> **EXERCISE DIRECTIONS**:
Your output must consist solely of the lines from the one containing "Where should I" through the end of the records, reproduced exactly.
··· DATASET RECORDS
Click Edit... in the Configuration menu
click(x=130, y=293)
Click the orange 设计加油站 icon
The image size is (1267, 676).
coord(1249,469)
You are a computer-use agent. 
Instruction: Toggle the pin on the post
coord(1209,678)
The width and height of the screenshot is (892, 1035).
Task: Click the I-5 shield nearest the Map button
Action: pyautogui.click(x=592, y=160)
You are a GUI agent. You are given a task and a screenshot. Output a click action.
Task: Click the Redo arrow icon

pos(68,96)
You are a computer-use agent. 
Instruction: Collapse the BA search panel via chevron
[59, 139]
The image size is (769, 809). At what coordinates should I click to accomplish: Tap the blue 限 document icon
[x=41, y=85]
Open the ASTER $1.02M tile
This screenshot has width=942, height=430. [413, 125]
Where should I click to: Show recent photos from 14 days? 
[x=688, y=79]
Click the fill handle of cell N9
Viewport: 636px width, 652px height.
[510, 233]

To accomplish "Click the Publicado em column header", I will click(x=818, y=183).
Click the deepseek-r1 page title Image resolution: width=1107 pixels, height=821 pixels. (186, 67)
······
> **FINAL ANSWER**:
Where should I click to: Show recent photos from 14 days? 
[x=688, y=79]
Click the fill handle of cell N9
Viewport: 636px width, 652px height.
[510, 233]

To accomplish "Click the Publicado em column header", I will click(x=818, y=183).
Click the deepseek-r1 page title Image resolution: width=1107 pixels, height=821 pixels. (186, 67)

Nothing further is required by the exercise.